Slender rufous greenhood

Scientific classification
- Kingdom: Plantae
- Clade: Tracheophytes
- Clade: Angiosperms
- Clade: Monocots
- Order: Asparagales
- Family: Orchidaceae
- Subfamily: Orchidoideae
- Tribe: Cranichideae
- Genus: Pterostylis
- Species: P. macrosceles
- Binomial name: Pterostylis macrosceles (D.L.Jones & C.J.French) D.L.Jones
- Synonyms: Oligochaetochilus macrosceles D.L.Jones & C.J.French

= Pterostylis macrosceles =

- Genus: Pterostylis
- Species: macrosceles
- Authority: (D.L.Jones & C.J.French) D.L.Jones
- Synonyms: Oligochaetochilus macrosceles D.L.Jones & C.J.French

Species of orchid

Pterostylis macrosceles, commonly known as the slender rufous greenhood is a plant in the orchid family Orchidaceae and is endemic to the south-west of Western Australia. Both flowering and non-flowering plants have a relatively large rosette of leaves. Flowering plants also have between four and eight white flowers with green brown lines and small, insect-like labellum. It is distinguished from other Western Australian greenhoods by the unusually long thread-like tips on its sepals.

==Description==
Pterostylis macrosceles is a terrestrial, perennial, deciduous, herb with an underground tuber and a leaf rosette which is 40-80 mm wide. Flowering plants have a rosette at the base of the flowering stem but the leaves are usually withered by flowering time. Between four and eight or more translucent white flowers with green or brown lines are borne on a flowering stem 100-350 mm tall. The flowers lean forward and are 30-50 mm long and 10-12 mm wide. The dorsal sepal and petals form a hood or "galea" over the column with the dorsal sepal having a long, narrow tip on its end. The lateral sepals turn downwards and suddenly narrow to thin, unusually long thread-like tips. The labellum is fleshy, dark brown, hairy and insect-like. Flowering occurs from September to October.

==Taxonomy and naming==
This greenhood was first formally described in 2014 by David Jones and Christopher French and given the name Oligochaetochilus macrosceles from a specimen collected near Yellowdine and the description was published in Australian Orchid Review. The genus Oligochaetochilus is not accepted as distinct from Pterostylis by most taxonomists and in 2015 David Jones changed the name to Pterostylis macrosceles "to allow for the different taxonomic views held at generic level". The specific epithet (macrosceles) is derived from the Ancient Greek words makros meaning "long" and skelos meaning "leg" referring to the long tips on the sepals.

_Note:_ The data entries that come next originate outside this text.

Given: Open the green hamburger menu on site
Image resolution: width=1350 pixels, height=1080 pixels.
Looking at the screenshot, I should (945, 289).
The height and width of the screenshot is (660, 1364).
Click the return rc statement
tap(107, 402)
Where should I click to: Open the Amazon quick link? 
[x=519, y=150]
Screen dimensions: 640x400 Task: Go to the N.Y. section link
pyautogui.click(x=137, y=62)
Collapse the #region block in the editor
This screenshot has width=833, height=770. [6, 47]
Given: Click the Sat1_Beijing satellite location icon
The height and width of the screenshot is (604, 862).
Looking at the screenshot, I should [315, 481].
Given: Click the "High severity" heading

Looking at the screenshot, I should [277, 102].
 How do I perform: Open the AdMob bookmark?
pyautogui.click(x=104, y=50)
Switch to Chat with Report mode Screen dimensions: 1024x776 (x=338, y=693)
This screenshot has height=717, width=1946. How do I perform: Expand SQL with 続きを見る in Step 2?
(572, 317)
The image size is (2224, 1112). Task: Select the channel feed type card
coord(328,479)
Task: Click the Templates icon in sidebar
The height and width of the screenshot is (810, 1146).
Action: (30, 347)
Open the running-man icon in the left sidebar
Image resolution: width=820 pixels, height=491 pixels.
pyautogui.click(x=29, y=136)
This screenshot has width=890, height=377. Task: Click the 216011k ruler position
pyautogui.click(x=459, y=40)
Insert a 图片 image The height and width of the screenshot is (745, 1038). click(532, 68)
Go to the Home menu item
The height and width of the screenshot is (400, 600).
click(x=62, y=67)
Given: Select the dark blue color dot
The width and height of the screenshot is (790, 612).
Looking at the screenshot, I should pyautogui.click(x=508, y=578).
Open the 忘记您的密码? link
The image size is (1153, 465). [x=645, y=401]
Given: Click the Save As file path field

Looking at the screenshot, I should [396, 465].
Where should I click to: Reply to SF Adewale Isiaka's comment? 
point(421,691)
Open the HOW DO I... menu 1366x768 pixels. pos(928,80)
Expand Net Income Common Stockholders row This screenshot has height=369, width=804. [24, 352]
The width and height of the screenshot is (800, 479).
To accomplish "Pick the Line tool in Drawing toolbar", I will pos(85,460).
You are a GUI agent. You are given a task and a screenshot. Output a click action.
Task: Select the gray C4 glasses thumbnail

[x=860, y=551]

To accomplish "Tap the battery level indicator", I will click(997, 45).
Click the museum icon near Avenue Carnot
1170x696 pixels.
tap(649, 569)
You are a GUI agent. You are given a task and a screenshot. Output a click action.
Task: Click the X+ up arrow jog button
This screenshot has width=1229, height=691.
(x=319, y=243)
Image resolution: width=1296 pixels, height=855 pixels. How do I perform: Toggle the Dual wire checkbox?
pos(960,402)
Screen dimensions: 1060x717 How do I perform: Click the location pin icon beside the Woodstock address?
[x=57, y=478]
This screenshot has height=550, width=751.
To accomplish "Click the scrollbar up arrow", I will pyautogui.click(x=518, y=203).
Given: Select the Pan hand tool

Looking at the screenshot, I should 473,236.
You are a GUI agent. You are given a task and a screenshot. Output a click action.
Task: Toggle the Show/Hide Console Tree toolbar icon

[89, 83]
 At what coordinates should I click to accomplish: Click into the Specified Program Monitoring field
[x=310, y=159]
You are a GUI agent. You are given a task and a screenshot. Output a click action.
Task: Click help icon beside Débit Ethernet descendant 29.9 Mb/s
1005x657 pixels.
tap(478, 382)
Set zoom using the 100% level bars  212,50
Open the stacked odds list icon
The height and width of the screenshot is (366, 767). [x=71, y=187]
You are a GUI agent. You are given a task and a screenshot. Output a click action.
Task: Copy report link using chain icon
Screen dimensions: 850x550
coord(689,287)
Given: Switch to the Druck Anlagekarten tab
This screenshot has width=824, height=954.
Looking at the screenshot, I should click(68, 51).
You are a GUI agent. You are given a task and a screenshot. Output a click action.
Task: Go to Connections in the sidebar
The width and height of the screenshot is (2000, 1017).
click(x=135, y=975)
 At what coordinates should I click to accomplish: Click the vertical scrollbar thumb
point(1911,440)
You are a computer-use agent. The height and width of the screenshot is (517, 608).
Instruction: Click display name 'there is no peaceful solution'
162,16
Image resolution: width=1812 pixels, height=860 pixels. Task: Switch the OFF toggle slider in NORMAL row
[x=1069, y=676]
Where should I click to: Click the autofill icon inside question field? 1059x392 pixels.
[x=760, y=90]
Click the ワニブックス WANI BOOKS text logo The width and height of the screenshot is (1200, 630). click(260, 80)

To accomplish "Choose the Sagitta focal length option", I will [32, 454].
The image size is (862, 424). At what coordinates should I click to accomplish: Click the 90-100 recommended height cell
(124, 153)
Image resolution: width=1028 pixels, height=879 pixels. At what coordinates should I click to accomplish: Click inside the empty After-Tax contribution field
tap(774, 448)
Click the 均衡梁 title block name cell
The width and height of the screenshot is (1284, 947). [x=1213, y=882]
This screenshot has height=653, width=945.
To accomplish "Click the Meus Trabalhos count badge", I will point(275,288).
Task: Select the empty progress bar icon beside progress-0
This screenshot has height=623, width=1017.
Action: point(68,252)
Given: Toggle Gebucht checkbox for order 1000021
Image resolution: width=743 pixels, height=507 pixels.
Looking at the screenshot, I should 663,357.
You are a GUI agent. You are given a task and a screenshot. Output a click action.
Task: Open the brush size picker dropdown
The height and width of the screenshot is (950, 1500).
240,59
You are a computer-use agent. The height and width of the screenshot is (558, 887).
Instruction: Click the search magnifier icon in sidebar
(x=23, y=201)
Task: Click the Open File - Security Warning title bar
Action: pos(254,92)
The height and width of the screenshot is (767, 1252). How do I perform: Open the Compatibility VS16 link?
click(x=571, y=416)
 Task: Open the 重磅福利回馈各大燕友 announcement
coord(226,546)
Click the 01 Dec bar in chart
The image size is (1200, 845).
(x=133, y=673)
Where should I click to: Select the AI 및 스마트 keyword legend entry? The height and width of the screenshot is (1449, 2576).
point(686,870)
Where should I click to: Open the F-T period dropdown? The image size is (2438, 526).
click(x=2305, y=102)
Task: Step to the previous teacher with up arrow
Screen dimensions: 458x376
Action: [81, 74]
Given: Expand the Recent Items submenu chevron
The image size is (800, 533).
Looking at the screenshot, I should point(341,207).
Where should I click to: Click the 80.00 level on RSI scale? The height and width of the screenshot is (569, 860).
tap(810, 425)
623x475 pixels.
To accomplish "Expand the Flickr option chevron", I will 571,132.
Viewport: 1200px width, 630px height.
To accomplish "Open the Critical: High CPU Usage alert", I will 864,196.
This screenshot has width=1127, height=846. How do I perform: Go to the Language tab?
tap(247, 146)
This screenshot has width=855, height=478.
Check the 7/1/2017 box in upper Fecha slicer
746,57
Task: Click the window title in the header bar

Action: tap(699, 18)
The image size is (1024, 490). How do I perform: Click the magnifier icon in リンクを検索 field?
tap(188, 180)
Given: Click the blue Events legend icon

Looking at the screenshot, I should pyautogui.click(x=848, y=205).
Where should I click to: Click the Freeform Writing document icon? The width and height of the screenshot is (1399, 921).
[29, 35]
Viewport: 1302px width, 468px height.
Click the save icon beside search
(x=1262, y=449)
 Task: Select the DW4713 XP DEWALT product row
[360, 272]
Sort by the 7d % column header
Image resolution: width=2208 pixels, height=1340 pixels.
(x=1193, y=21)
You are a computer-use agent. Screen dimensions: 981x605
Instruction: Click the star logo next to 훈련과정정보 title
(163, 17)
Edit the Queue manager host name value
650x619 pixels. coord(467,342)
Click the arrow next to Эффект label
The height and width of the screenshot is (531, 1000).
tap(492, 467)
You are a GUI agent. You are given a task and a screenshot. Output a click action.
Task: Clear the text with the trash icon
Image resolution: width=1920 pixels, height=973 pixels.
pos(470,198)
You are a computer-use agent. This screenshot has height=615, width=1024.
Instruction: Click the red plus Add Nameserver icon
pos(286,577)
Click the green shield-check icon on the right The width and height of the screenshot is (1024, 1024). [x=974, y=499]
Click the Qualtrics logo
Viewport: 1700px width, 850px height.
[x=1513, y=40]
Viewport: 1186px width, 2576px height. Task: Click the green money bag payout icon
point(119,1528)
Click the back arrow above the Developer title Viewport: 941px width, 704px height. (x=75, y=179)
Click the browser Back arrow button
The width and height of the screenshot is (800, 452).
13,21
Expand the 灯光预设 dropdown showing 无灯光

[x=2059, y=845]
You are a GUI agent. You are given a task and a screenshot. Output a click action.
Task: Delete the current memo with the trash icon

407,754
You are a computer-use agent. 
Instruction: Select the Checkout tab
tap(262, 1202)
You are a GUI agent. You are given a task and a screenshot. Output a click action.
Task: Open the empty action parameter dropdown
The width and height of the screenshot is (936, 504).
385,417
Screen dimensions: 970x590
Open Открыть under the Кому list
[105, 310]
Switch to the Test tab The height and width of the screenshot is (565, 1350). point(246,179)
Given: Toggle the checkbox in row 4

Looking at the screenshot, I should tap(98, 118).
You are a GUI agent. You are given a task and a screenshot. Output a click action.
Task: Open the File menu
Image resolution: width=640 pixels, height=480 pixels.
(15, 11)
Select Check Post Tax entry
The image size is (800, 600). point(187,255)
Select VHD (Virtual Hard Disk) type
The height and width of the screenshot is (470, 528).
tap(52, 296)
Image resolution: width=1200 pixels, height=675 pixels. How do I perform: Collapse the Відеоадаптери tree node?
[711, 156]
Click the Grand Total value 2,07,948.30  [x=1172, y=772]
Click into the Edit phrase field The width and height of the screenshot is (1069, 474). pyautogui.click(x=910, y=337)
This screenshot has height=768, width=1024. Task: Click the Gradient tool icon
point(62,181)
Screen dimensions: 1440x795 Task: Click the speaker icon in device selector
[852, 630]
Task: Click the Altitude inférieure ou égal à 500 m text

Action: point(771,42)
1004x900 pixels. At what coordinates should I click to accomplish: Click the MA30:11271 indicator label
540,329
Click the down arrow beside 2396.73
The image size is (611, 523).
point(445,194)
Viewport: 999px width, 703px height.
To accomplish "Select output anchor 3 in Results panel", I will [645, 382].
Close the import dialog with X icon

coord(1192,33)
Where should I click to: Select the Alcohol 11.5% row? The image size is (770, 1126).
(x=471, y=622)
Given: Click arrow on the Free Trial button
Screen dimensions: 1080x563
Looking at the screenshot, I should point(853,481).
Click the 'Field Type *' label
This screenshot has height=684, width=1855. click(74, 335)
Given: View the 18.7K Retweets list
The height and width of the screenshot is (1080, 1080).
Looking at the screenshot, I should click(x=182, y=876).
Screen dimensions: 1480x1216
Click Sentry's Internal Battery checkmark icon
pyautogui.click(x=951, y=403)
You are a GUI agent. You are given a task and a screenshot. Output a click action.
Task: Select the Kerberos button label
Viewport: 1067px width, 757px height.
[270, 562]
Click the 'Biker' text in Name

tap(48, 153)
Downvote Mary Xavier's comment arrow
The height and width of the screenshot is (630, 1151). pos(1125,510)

==Distribution and habitat==
The slender rufous greenhood is usually found growing in shallow soil on granite outcrops between Goomalling and Queen Victoria Rocks south of Coolgardie in the Avon Wheatbelt, Coolgardie, Mallee and Yalgoo biogeographic regions.

==Conservation==
Pterostylis macrosceles is classified as "not threatened" by the Western Australian Government Department of Parks and Wildlife.